![]() |
| (Dokumentasi SOMA DKV/foto:Adrian) |
Mengusung semangat kolaborasi dan inovasi, pembukaan SOMA 2026
diawali dengan registrasi tamu undangan yang kemudian dilanjutkan dengan
pemutaran video kilas balik perjalanan Pameran DKV Vol. I hingga Vol. IV
beserta bumper SOMA. Tayangan tersebut menjadi pembuka sekaligus pengingat atas
konsistensi DKV Universitas Wiraraja dalam menghadirkan ruang apresiasi bagi
karya-karya kreatif mahasiswa.
Suasana semakin semarak saat Sanggar Cemara menampilkan tari
pembuka yang menggambarkan kekayaan seni dan budaya Madura. Penampilan tersebut
menjadi pengantar sebelum Master of Ceremony (MC) membuka rangkaian acara
secara resmi.
Ketua Pelaksana, Andika Priyas Prayoga, dalam sambutannya
menegaskan bahwa SOMA bukan sekadar pameran karya, melainkan ruang bersama yang
mempertemukan berbagai elemen untuk saling bertukar gagasan dan membangun
ekosistem industri kreatif di Madura. Ia juga menyampaikan apresiasi kepada
seluruh pihak yang telah memberikan dukungan sehingga kegiatan dapat terlaksana
dengan baik.
Dukungan terhadap penyelenggaraan SOMA juga datang dari jajaran
pimpinan Universitas Wiraraja. Dekan Fakultas Ilmu Sosial dan Ilmu Politik, Dr.

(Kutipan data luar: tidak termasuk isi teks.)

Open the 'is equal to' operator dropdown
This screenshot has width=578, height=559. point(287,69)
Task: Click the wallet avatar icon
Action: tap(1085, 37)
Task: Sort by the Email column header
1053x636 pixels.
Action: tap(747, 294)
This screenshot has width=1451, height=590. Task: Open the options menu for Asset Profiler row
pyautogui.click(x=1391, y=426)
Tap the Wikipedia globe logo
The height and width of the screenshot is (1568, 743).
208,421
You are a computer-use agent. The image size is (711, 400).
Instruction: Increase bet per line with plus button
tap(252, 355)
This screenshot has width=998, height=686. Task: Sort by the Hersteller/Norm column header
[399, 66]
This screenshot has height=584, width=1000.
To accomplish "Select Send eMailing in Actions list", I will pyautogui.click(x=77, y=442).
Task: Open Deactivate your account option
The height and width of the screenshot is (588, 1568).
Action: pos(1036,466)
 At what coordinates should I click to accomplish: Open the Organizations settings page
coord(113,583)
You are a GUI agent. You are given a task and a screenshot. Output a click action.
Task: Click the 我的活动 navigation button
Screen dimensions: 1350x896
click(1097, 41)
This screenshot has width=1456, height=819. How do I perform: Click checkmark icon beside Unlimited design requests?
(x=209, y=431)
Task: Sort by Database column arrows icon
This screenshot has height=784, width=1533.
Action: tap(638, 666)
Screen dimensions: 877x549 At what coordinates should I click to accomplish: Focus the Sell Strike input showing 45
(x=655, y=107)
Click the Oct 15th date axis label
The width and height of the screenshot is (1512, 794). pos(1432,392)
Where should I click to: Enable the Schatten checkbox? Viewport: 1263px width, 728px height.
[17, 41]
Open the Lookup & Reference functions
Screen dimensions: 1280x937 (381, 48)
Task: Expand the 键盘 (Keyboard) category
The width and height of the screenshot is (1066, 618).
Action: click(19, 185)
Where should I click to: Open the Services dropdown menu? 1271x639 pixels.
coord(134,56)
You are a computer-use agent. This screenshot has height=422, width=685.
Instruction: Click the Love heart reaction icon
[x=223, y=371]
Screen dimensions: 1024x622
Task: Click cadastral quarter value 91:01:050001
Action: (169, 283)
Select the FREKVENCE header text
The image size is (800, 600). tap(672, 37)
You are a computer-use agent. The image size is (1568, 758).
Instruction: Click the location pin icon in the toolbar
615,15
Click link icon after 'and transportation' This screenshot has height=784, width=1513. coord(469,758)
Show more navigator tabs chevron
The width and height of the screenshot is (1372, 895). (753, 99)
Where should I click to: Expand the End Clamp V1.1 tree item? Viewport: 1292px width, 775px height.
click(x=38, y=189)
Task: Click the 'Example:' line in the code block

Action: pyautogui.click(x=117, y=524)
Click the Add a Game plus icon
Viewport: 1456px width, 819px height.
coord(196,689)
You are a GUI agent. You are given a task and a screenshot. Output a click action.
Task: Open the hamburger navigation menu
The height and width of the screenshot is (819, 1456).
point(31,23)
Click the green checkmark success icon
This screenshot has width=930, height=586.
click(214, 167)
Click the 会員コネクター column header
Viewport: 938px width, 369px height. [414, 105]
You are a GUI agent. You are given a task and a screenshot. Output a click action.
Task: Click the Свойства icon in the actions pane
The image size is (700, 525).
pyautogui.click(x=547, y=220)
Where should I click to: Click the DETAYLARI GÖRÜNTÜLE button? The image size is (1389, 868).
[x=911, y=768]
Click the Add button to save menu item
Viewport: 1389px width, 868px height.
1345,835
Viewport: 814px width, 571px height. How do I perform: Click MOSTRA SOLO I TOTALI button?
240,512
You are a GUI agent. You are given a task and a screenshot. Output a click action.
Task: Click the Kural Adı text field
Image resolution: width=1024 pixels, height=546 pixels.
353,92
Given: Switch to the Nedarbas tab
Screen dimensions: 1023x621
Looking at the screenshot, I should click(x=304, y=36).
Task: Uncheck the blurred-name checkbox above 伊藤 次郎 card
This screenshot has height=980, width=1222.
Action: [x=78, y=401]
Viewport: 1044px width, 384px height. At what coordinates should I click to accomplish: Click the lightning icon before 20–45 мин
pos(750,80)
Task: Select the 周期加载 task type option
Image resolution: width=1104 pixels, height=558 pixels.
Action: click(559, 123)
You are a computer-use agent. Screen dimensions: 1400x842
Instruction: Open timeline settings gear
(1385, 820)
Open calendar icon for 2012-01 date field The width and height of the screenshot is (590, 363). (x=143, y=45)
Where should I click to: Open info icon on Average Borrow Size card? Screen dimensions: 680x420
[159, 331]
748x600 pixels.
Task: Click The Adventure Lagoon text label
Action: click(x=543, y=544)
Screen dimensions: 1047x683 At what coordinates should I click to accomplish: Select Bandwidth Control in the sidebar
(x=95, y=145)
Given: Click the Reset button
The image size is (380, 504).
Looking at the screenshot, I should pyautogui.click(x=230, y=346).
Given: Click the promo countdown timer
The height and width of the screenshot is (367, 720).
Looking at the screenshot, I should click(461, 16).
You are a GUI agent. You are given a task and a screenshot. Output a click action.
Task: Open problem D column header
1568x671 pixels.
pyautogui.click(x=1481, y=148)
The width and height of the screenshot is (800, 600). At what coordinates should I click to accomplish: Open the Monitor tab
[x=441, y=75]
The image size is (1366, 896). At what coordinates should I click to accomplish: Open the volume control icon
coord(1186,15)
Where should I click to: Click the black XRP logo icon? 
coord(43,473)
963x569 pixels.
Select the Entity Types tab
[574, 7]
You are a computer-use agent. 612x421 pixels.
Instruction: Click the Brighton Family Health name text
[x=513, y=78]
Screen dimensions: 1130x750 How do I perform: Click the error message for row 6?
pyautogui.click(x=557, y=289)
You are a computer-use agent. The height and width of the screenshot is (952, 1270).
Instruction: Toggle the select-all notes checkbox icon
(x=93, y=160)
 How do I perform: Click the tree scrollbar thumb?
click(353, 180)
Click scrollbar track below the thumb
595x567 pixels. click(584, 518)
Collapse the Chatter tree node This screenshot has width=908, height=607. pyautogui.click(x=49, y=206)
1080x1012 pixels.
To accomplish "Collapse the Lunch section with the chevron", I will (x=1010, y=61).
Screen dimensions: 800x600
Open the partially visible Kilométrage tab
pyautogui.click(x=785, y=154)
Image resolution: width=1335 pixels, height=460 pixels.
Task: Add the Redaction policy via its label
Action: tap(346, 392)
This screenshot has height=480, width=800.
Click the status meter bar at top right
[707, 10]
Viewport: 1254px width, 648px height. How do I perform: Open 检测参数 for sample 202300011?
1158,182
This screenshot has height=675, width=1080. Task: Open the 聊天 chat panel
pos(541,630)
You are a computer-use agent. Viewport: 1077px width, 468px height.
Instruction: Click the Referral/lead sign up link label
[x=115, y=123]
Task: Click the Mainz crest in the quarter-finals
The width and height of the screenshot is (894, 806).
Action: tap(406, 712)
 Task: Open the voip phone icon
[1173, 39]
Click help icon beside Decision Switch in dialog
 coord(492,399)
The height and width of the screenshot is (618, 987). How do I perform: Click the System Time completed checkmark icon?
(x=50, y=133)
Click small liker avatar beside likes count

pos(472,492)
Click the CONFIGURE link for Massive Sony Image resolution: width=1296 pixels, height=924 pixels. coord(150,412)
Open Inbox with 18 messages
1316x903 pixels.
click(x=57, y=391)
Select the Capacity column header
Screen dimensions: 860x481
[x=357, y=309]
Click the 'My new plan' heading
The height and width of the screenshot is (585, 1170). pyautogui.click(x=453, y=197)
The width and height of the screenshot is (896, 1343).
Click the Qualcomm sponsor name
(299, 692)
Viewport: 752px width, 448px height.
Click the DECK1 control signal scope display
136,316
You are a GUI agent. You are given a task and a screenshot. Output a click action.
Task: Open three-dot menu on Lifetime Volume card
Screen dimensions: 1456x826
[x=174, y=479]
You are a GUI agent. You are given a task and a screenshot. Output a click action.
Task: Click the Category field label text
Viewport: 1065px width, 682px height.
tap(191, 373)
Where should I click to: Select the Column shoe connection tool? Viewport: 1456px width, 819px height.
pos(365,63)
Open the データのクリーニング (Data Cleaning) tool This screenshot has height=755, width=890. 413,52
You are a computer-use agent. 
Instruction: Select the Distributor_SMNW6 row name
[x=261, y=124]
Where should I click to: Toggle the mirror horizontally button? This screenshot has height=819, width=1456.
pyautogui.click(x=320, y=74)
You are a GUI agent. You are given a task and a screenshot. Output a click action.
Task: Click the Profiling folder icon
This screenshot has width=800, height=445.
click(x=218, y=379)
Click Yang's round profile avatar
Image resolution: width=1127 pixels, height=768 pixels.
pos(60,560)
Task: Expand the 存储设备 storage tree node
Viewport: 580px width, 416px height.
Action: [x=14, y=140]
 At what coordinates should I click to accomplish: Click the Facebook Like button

Rillia Aisyah Haris, S.AP., M.AP., mengapresiasi dedikasi mahasiswa DKV yang
terus menghadirkan karya-karya kreatif sebagai bentuk implementasi pembelajaran
sekaligus kontribusi terhadap perkembangan seni dan budaya daerah.
Sementara itu, Rektor Universitas Wiraraja, Dr. Sjaifurchman, S.H.,
C.N., M.H., mengajak mahasiswa untuk terus mempertahankan semangat berkarya dan
berinovasi. Menurutnya, kreativitas mahasiswa perlu terus didorong agar mampu
menjadi identitas yang membawa nama Madura lebih dikenal di tingkat nasional.
Sebagai simbol dimulainya rangkaian kegiatan, Rektor bersama Dekan
secara resmi membuka Spectrum of Madurace Art (SOMA) 2026. Prosesi tersebut
dilanjutkan dengan penyerahan sertifikat penghargaan kepada sponsor dan media
partner sebagai bentuk apresiasi atas dukungan yang diberikan terhadap
penyelenggaraan acara.
Selain pameran karya, SOMA 2026 juga menghadirkan Workshop
Accessories yang memberikan kesempatan kepada peserta untuk belajar secara
langsung mengenai proses kreatif dalam pembuatan aksesori. Bersamaan dengan
itu, area pameran resmi dibuka untuk masyarakat umum yang ingin menikmati
beragam karya mahasiswa DKV Universitas Wiraraja.
Ketua DPM-KM Universitas Wiraraja, Alvinatul Umami, menilai SOMA telah menjadi agenda yang mampu mempertahankan eksistensinya melalui inovasi yang terus berkembang setiap tahun.
"Acara ini sangat luar biasa dan telah dilaksanakan setiap tahunnya dengan kreativitas serta inovasi yang terkemas di dalam acara tersebut. Acara SOMA ini menjadi wadah kolaborasi yang sangat baik untuk mengapresiasi ide-ide mahasiswa," ujarnya.
Hal senada disampaikan oleh salah satu panitia, Auliya, yang
berharap SOMA terus berkembang dan memberikan dampak lebih luas bagi dunia
kreatif di Madura.
"Saya harap SOMA ke depannya lebih lancar dan semakin sukses, serta semakin banyak karya yang dapat kami buat agar semakin dikenal khalayak umum, tidak cuma di Sumenep saja tetapi juga di luar Sumenep," katanya.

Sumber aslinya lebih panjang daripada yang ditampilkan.